Coleman and Golub (2008) have argued that the concept of a homogenous hacker ethic – whether viewed as malevolent or altruistic - is mere fiction. In their analysis, the authors show how three hacker archetypes all use different (and occasionally contradictory) motives and tactics in order to promote their own versions of the ideal liberal self and state. As Coleman and Golub note, hackers’ (disobedient) engagement with digital infrastructures can serve “as a cultural case in which long-standing liberal ideals are reworked in the context of interaction with technical systems to create a diverse but related set of expressions concerning selfhood, property, privacy, labor, and creativity” (267).
The first hacking group the authors cite is cryptographers, exemplified by the now infamous creator of Pretty Good Privacy (PGP) Phil Zimmerman, who sought to provide the general public with access to military-grade encryption software in order to protect personal privacy over the internet (an act which earned him a lengthy FBI investigation) (Coleman and Golub, 2008: 259). Zimmerman, and those who subscribe to a similar ethic, can be seen as promoting a liberal ideology that both endorses personal privacy and seeks to end the government’s monopoly over it.

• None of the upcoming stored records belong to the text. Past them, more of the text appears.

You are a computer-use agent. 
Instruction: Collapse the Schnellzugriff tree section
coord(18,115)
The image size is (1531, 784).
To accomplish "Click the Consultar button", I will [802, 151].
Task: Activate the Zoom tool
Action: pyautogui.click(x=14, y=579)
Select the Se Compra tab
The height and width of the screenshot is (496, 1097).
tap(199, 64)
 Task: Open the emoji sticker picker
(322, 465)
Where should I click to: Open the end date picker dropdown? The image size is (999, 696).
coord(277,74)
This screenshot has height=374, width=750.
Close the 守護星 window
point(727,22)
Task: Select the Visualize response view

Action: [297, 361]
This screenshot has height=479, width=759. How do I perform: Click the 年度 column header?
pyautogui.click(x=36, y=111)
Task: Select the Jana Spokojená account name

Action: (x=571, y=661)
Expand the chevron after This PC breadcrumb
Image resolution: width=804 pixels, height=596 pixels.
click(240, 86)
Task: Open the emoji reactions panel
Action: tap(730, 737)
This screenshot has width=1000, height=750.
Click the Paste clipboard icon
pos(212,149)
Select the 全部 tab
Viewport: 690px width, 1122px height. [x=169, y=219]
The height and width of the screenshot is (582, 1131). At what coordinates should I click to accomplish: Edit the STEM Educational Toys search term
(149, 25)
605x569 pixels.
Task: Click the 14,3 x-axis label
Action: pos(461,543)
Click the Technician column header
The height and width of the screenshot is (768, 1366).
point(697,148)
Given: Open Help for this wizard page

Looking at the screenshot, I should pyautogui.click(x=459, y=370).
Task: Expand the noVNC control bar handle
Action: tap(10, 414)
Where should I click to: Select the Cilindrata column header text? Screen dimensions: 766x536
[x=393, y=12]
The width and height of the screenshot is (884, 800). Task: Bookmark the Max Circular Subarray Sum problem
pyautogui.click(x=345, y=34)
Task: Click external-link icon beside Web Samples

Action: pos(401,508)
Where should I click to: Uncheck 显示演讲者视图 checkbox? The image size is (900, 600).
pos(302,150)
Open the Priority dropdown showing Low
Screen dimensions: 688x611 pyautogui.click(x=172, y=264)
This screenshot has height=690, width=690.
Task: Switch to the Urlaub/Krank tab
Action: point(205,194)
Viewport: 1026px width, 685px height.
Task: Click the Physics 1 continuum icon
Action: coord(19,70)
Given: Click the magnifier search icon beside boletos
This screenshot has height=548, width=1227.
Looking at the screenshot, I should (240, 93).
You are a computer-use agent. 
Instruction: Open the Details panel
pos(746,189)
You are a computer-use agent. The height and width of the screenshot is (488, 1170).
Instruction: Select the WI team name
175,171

The second hacker ethic Coleman and Golub document are the developers of free (or open source) software. Counter to the cryptographers, the free software ethic rejects the ideal of personal privacy and supports the contradictory notion that all information on the internet should be public. Open source software allows coders to freely review and improve each other’s code, and thus also undermines the proprietary nature of corporate computer programs. Although this may run counter to traditional Lockean liberalism, which advocated for stringent government protection of personal property rights (Locke, 1689 [1993]), it is not inconsistent with modern conceptions of liberalism that view private property as a driving force of inequality; freedom of information is therefore paramount.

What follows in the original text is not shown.